Exercise goal - Which lines of the records below contain the word "will"? Report each of them in full.

Provided information -

• • • •

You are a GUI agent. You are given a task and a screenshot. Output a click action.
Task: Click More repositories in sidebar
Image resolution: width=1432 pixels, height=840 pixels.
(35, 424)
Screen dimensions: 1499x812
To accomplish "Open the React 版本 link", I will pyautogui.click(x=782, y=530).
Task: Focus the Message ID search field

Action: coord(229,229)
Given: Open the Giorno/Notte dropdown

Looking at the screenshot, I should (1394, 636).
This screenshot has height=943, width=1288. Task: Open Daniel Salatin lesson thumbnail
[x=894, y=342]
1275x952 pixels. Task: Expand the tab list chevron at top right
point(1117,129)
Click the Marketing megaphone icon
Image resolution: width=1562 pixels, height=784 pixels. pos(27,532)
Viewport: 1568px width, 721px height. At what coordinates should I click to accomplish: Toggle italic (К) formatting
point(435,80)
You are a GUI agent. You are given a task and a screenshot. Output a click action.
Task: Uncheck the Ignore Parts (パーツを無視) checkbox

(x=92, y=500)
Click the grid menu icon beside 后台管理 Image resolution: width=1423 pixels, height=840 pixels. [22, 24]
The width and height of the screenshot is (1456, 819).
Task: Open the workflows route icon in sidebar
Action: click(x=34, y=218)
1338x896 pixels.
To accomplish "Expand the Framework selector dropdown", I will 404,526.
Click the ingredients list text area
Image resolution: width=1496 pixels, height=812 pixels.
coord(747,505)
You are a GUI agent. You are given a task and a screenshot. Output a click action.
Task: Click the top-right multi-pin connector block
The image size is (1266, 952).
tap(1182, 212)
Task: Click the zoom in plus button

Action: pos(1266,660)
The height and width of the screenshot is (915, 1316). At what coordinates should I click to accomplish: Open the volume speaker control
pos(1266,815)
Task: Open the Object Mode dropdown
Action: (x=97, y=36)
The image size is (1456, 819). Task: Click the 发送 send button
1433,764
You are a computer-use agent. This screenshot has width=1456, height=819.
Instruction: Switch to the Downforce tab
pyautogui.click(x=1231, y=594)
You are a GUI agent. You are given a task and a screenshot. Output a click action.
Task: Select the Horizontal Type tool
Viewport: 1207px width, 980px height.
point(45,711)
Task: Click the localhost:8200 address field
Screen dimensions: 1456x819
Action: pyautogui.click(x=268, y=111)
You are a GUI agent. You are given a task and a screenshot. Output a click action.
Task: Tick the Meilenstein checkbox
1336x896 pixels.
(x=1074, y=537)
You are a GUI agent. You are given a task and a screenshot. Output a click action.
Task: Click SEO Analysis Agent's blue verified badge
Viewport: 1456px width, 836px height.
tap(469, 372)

• • • •

Result of the exercise -
To accomplish "Open the React 版本 link", I will pyautogui.click(x=782, y=530).
To accomplish "Expand the Framework selector dropdown", I will 404,526.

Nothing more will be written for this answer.